++++ Listed entries ++++

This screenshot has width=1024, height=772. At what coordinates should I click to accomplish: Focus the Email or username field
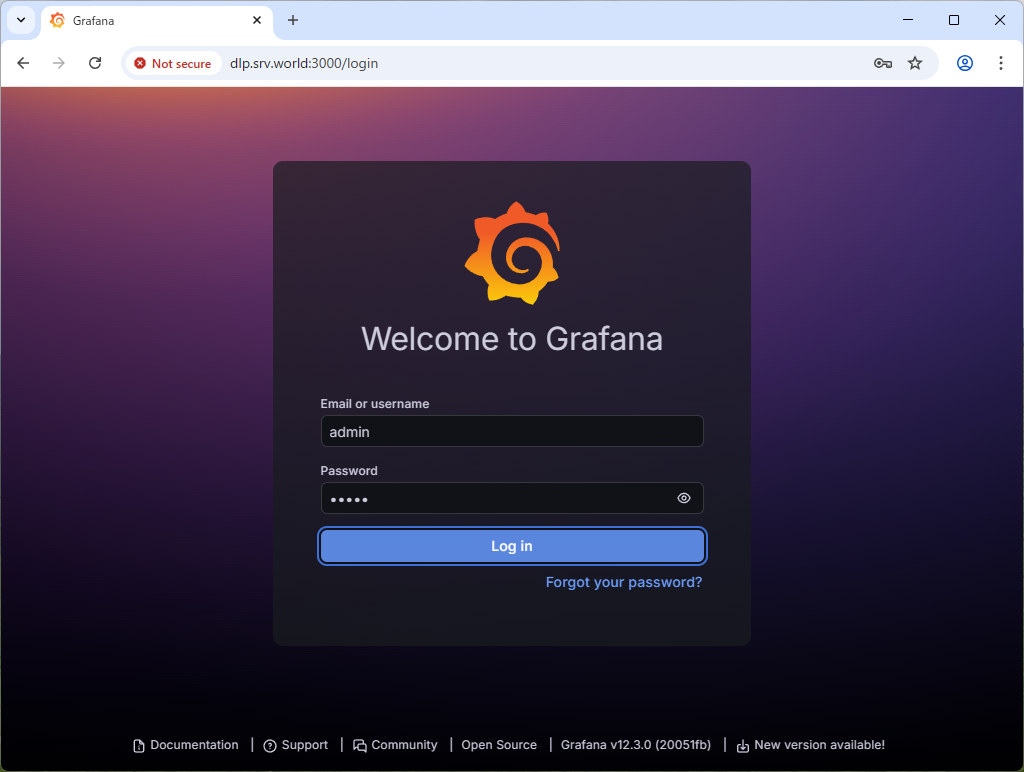[511, 432]
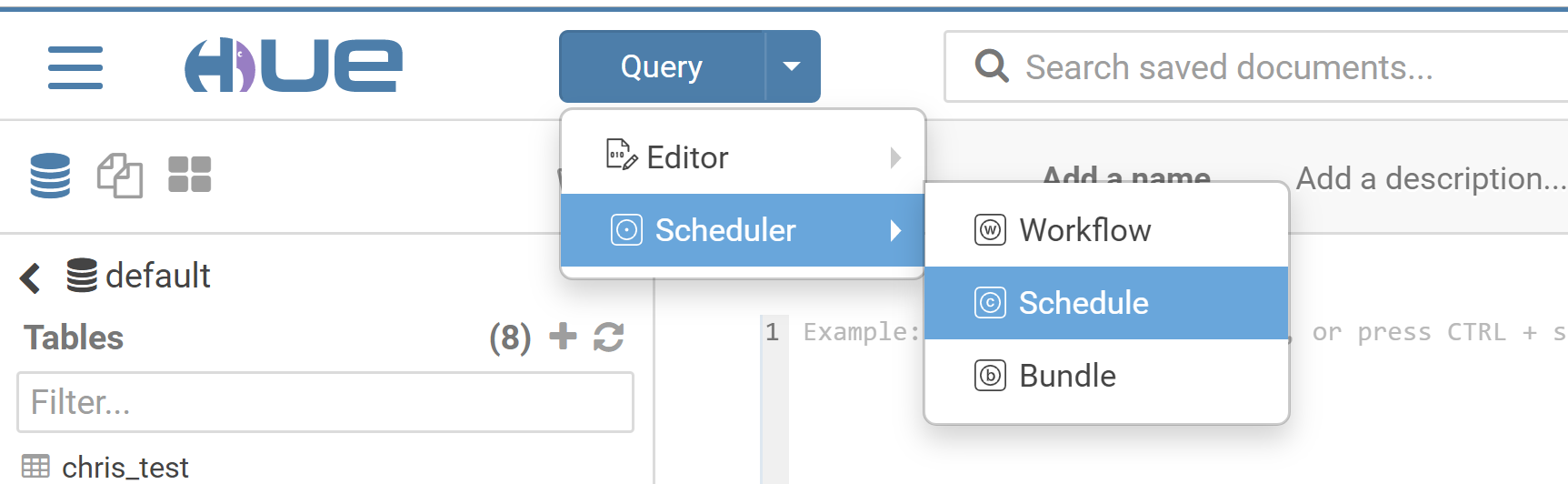Click the Query button
The height and width of the screenshot is (484, 1568).
(x=662, y=66)
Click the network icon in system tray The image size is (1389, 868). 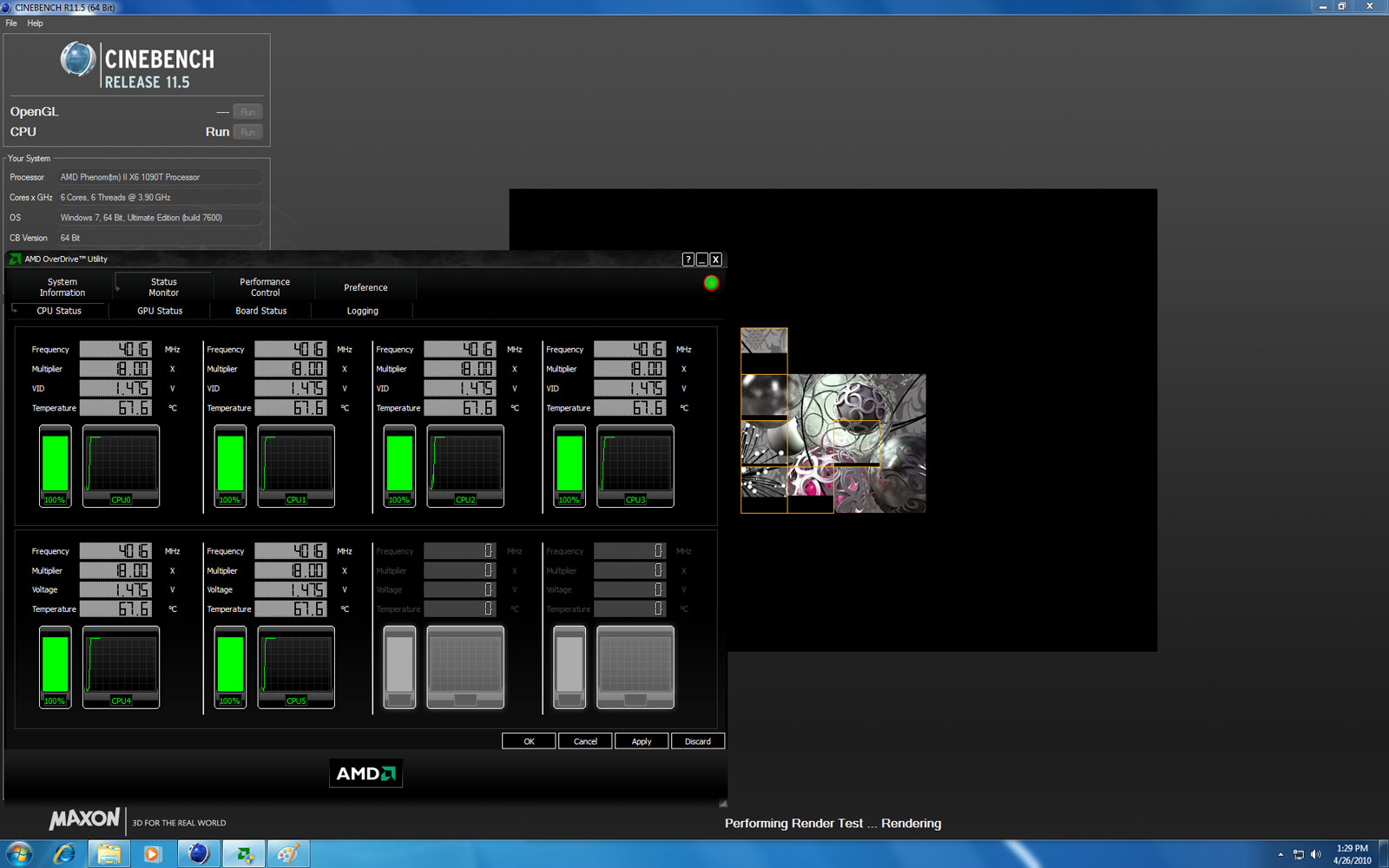pyautogui.click(x=1298, y=854)
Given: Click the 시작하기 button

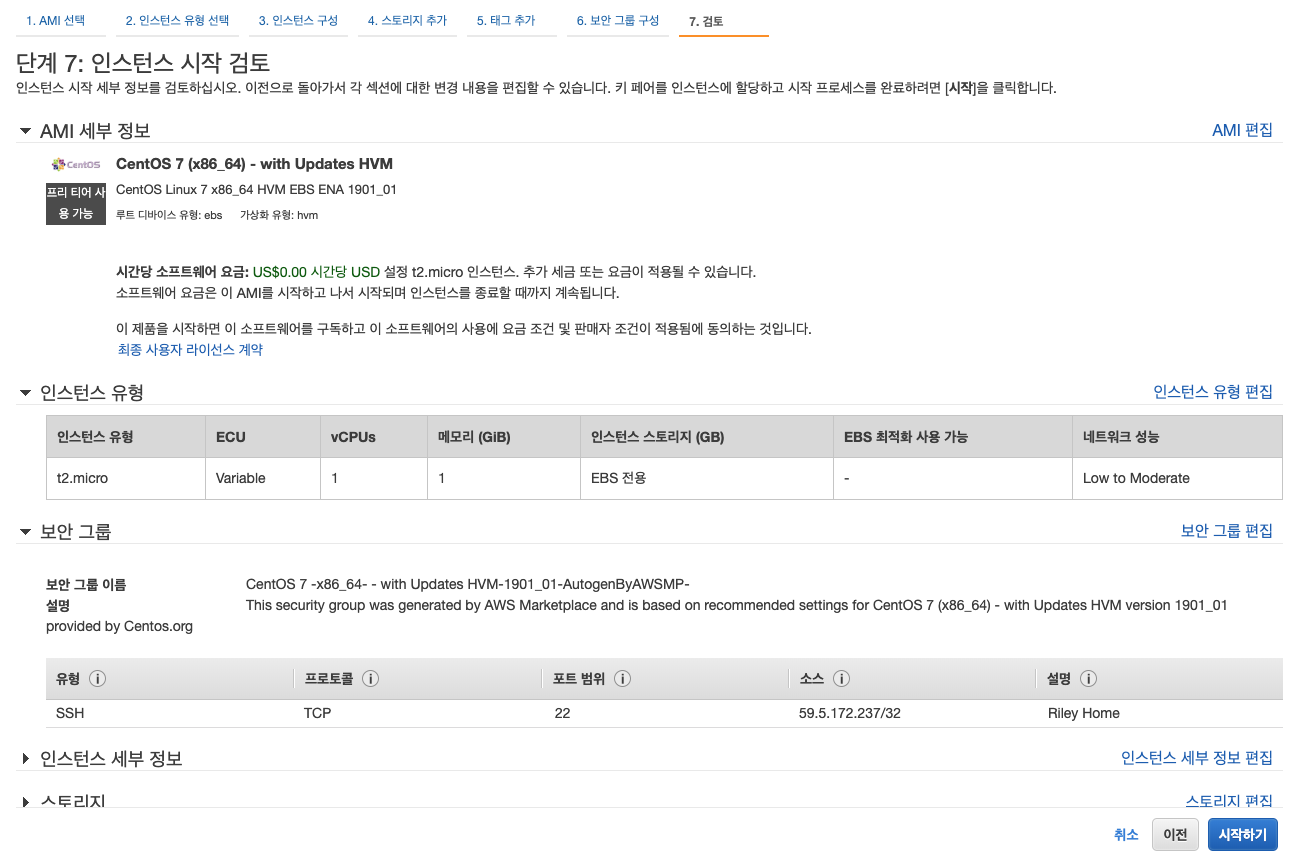Looking at the screenshot, I should pyautogui.click(x=1242, y=834).
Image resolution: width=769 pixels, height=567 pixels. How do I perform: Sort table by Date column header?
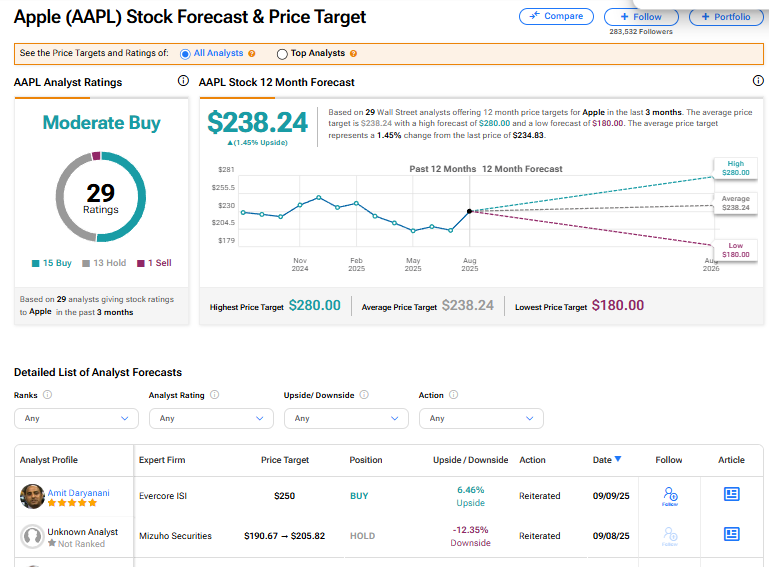point(606,460)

++++

■ Work request:
The copy should hold exactly the lines from the line containing "Given: Click the 시작하기 button" through the last line of the records, both included, and no pictures or other lines.

■ Solution:
Given: Click the 시작하기 button

Looking at the screenshot, I should pyautogui.click(x=1242, y=834).
Image resolution: width=769 pixels, height=567 pixels. How do I perform: Sort table by Date column header?
point(606,460)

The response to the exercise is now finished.